* [Set exercise 1] Render into Spanish this sentence from the Forty-Two blog post below: "It was fun finding a new family who plays Forty-two."
* [Set exercise 2]
Using the Forty-Two blog post below, answer each question briefly:
(a) What is Forty-Two played with?
(b) What was served to the couple who came over on Monday night?
(c) By what age does one learn to play Forty-Two in the writer's family and the fella's family?
* [Set exercise 3] Extend the Forty-Two blog post below by writing what follows its final sentence.

* [Extract to read]
· · ·
Words written--who knows? (I've typed in 92 pages--but I've written lots more than that)--I did write 20 pages last week.

Miles walked to Rivendell: 6

Wednesday, June 18, 2008

Forty-Two

Those of you from the South know that I am not making up random numbers to title my blog. Forty-Two is a game. I didn't realize that it was also called Texas Forty-two, or The National Game of Texas--but I am not surprised. Forty-two is played with dominoes, and it has a little bit in common with Bridge, because the person who wins the bid chooses trumps. It has a little bit in common with Spades, because it's a lot easier to learn than Bridge, and it is generally a fast and furious fun time.

Monday night, we had a couple over for root beer/Coke floats and Forty-two. I wound up partnering with the male half of the couple, and We Wiped The Floor with our respective life partners. First game wasn't quite a skunking. They won one hand. The second game was neck and neck, but my partner bid two marks (we're not purists who actually count up the points in a game--if you win a round--one shuffle--you get a mark. Period.) and I helped him win it. It's always more fun when you're winning.

It was fun finding a new family who plays Forty-two. In our families--both the fella's and mine--you learn how to play Forty-two at least by the time you turn 13. It's possible to learn it as young as 10, but really, you're not ready for the cut-throat strategizing, or counting the spots and remembering what's fallen--and all the bazillion rules and variations on rules and ways to bid and make a bid--until you're around 13. I have many, many memories of family Forty-two tournaments.
· · ·
* [Supplied records]
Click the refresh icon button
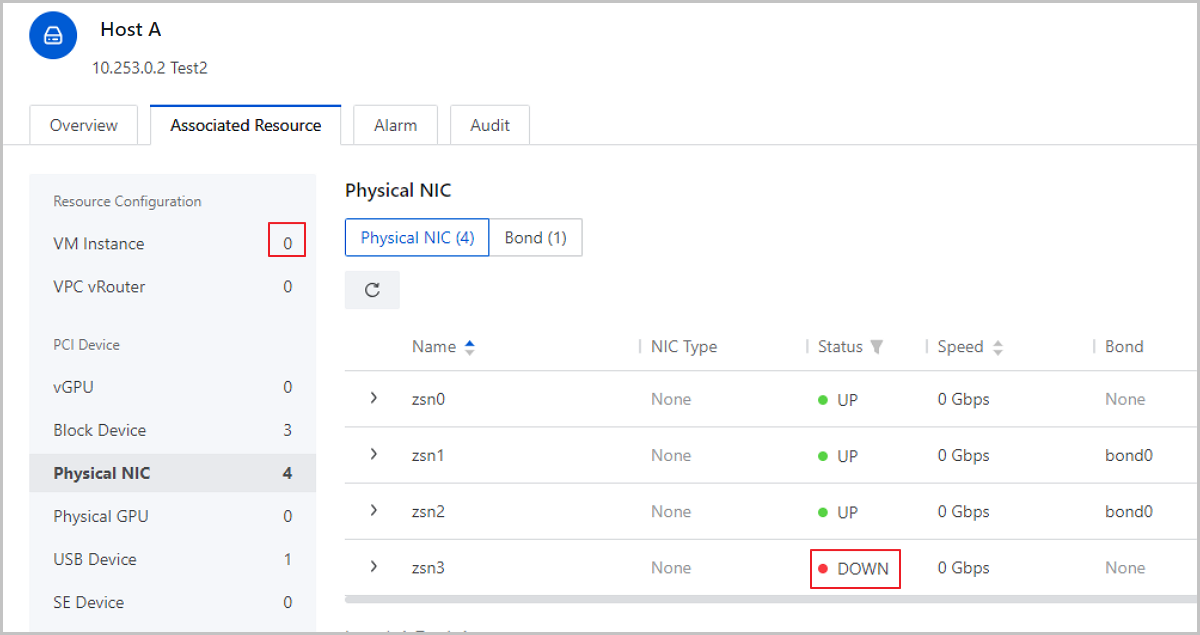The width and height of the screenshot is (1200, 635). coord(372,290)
· · ·
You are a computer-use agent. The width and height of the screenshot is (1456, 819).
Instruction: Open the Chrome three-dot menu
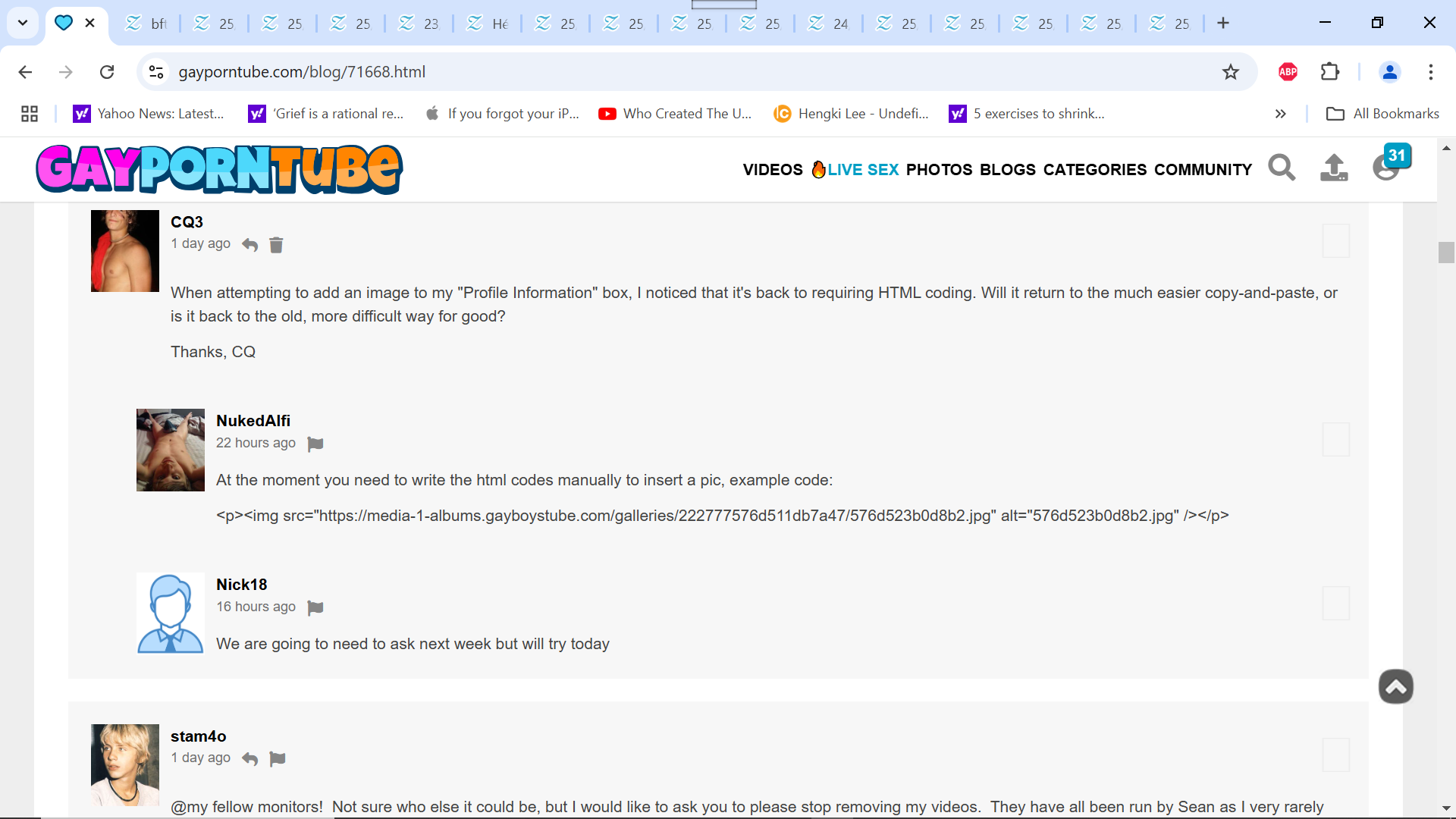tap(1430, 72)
· · ·
* [Task response 1] Fue divertido encontrar una nueva familia que juega al Forty-two.

* [Task response 2]
(a) Dominoes.
(b) Root beer/Coke floats.
(c) At least by the time one turns 13.

* [Task response 3]
Once, when I was in high school, we had gone to Yellowstone Park for a weekend, and after dark, we needed a game to play in the cabin we were renting. I don't think the sisters were old enough yet to be in the Forty-two game, but my brother and I had learned. Except we didn't bring the dominoes. So we went over to the Old Faithful gift shop to buy some. And the only dominoes we could find were in a travel set. Instead of the nice 1-inch by 2-inch playable dominoes we had at home, these were about 1/2-inch by 1-inch, without much thickness at all. See, you have to set your domino hand up on their edges so nobody else can see them, because it's really hard to fan a set of seven dominoes. But these travel-sized things were so narrow, they kept falling over, so everybody could see who had the double-five or the six-four. (Which is bad. Take my word.) We eventually wound up holding them in our hands. These were small enough you could kind of line them up on your palm and see them okay, and keep everybody else from seeing them. I remember laughing a lot that night.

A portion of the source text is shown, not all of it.